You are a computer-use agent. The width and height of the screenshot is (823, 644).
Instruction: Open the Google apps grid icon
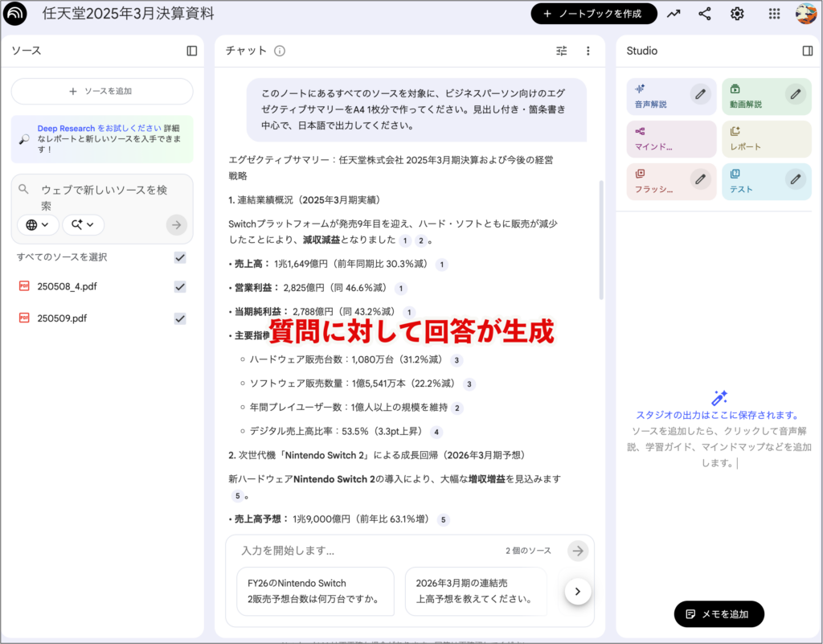pos(774,14)
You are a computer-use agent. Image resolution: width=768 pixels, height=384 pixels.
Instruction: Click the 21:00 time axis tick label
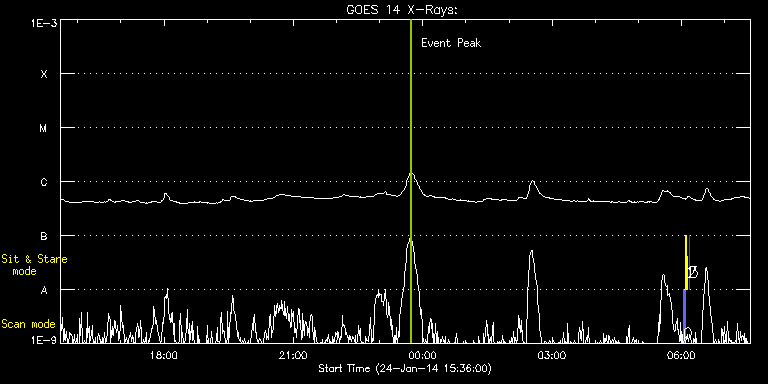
● ● ● ● ● ● ●
Work required:
The lines from the one containing "You are a computer-use agent. Image" through the last line of the records are what you should copy, word for word and nothing else, with pictures left out.

Written solution:
You are a computer-use agent. Image resolution: width=768 pixels, height=384 pixels.
Instruction: Click the 21:00 time axis tick label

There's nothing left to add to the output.